• 提供テキスト:
ケアマネジャーは「恩知らず」「義理知らず」になれ!
私が一切の介護事業所や医療機関と併設・提携しない、一人親方のケアマネジャーとして開業してから17年半。もとは「囲い込み反対」の動機から、この営業形態を採ったのだが、ときどき次のような誤解を受けることがある(過去、複数の関係者から直接・間接に寄せられた)。
それは、「いくら独立型だと言っても、親しい事業所、近い関係にある事業所は存在するだろうから、それらの事業所に利用者さんを紹介する率は高いんでしょ? だったら偏っていることに変わりはないのでは?」との疑問だ。
まず、人が主観を持っている以上、たとえば剛体のような、絶対的な公正中立は存在しない。いくら努力しても、なにがしかの偏りが発生することは免れない。利用者のニーズに対して数ある選択肢の中から、最適ではないところを選択することが、ときどき起こり得るのは現実だ。そうこうしているうちに気が付いてみれば、決して意図的ではないにせよ、結果として特定の事業所に紹介率が偏ってしまう可能性は存在する。
しかし、その偏りが、昵懇な事業所、あるいは利害関係が共通する事業所に対する偏りなのかどうかは、また別の問題である。
そもそも、私の場合は、親しい事業所や近い関係にある事業所を優先して利用者さんに紹介することは決してない。むしろ、私は結構「恩知らず」「義理知らず」の部類に入る人間なのだ。
たとえば、
・訪問介護を利用したくて介護者が訪問介護事業所に連絡を取ったので、その事業所は私に居宅介護支援を依頼してきたのだが、その紹介元に対し、「お宅ではこの方のご要望に対応するのが難しいと思いますので...」と言って断り、別の事業所を位置付けた。
・通院先医療機関から利用者さんの紹介。介護者からはそこの訪問リハビリを利用したい話があったので、まずは主治医の指示であるから訪問リハビリを開始。しかし、何か月もしないうちに、利用者さんの状態がかなり変化したので、ご本人や介護者に助言して、医療機関ごと利用を終了。他の医療機関と、また別法人の訪問看護とに切り替えてしまった。
・住宅改修を希望する介護者さんが、過去お付き合いのあった工務店や建築設計事務所の名前を二、三羅列。ところが、その中に私の親戚筋が経営する事業所が含まれていたので、速攻で介護者さんに対して「ダメ出し」! その理由は、およそバリアフリーからはほど遠い(他の面ではとても優良なのだが...)仕事をする人であることがわかっていたから。
これが私のスタイルである。当の利用者さんの紹介元や、身内でさえ(言葉は悪いが)「蹴飛ばす」ことをしているのだ。同様なやり方で、利用者さんのニーズに合わない事業者さんを断ったり変更したり、数え切れないほど事例を重ねてきた。
おそらく、多くのケアマネジャーが躊躇する行動だとは思う。しかし、だからと言って、必要なことを理解していながら断行しないのであれば、それはケアマネジャーの職業倫理に鑑みて、大きな問題である。

• 提供項目:
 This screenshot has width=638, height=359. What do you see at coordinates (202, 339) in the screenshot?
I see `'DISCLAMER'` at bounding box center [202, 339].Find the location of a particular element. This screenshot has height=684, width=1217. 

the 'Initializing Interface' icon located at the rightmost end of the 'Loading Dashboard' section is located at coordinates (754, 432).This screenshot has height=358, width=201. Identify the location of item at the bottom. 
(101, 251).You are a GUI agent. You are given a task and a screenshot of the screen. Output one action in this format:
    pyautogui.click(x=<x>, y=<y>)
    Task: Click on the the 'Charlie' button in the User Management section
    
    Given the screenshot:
--
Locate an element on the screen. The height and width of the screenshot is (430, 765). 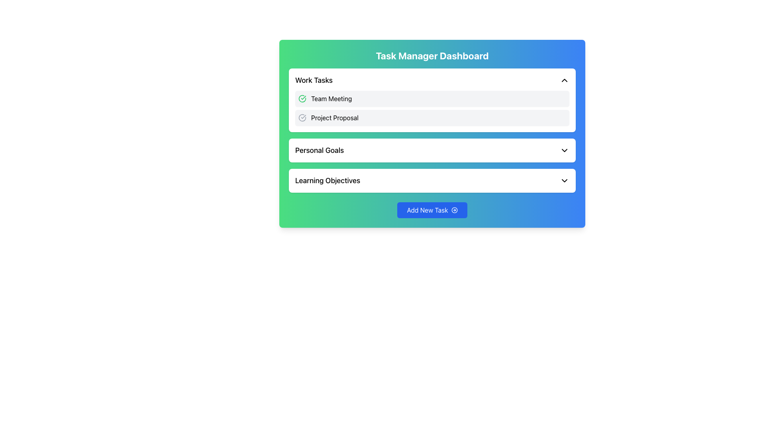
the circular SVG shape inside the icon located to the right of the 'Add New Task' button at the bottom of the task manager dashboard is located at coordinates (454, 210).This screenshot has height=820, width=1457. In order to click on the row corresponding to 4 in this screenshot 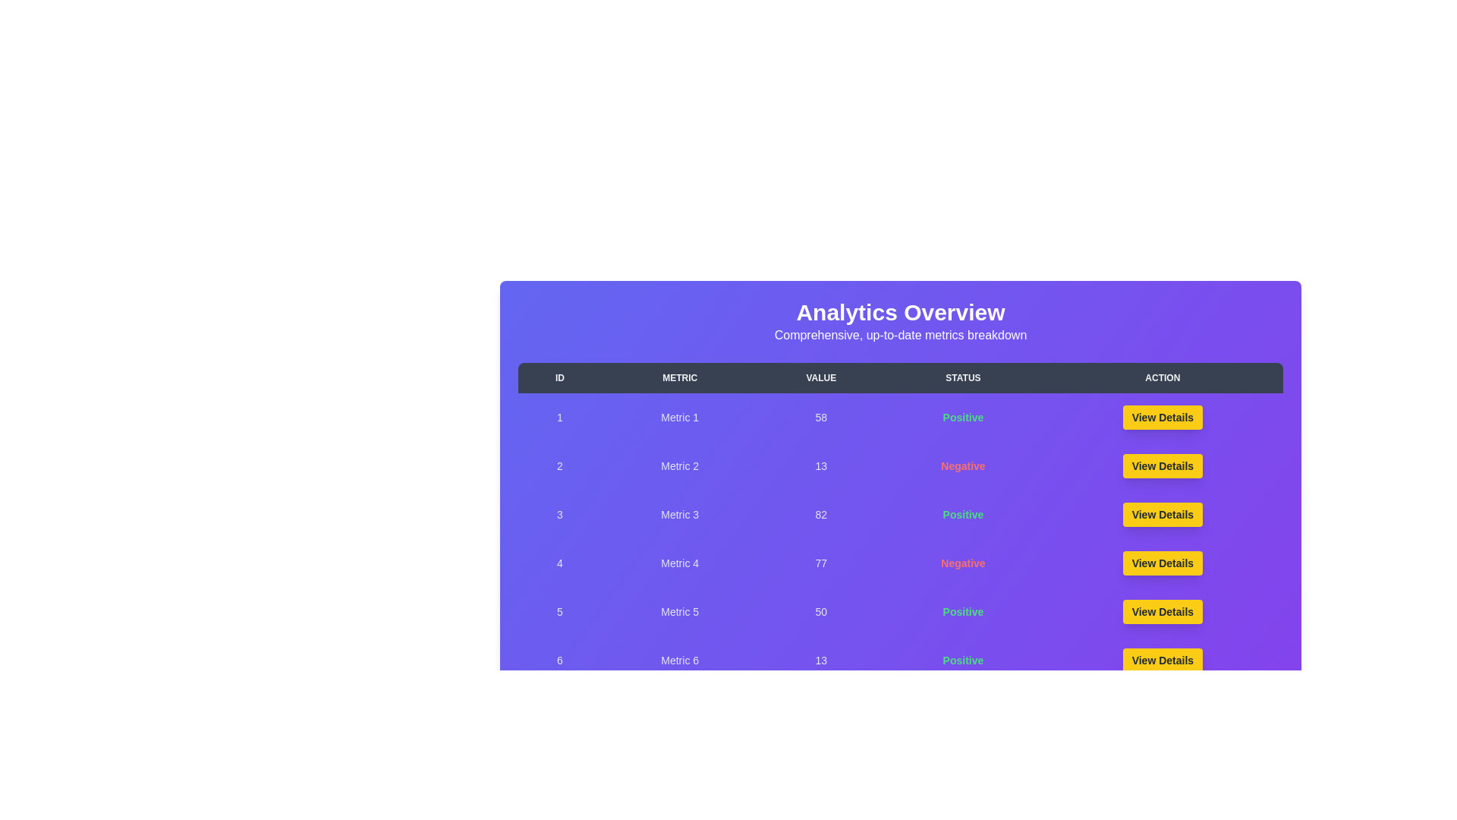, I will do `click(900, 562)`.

• 課題: ケアマネジャーについてのテキストから、「私が一切の介護事業所や医療機」で始まり「うかは、また別の問題である。」で終わる部分を、一字一句そのまま書き写すこと。 項目はテキストとは別の資料である。

• 課題の結果:
私が一切の介護事業所や医療機関と併設・提携しない、一人親方のケアマネジャーとして開業してから17年半。もとは「囲い込み反対」の動機から、この営業形態を採ったのだが、ときどき次のような誤解を受けることがある(過去、複数の関係者から直接・間接に寄せられた)。
それは、「いくら独立型だと言っても、親しい事業所、近い関係にある事業所は存在するだろうから、それらの事業所に利用者さんを紹介する率は高いんでしょ? だったら偏っていることに変わりはないのでは?」との疑問だ。
まず、人が主観を持っている以上、たとえば剛体のような、絶対的な公正中立は存在しない。いくら努力しても、なにがしかの偏りが発生することは免れない。利用者のニーズに対して数ある選択肢の中から、最適ではないところを選択することが、ときどき起こり得るのは現実だ。そうこうしているうちに気が付いてみれば、決して意図的ではないにせよ、結果として特定の事業所に紹介率が偏ってしまう可能性は存在する。
しかし、その偏りが、昵懇な事業所、あるいは利害関係が共通する事業所に対する偏りなのかどうかは、また別の問題である。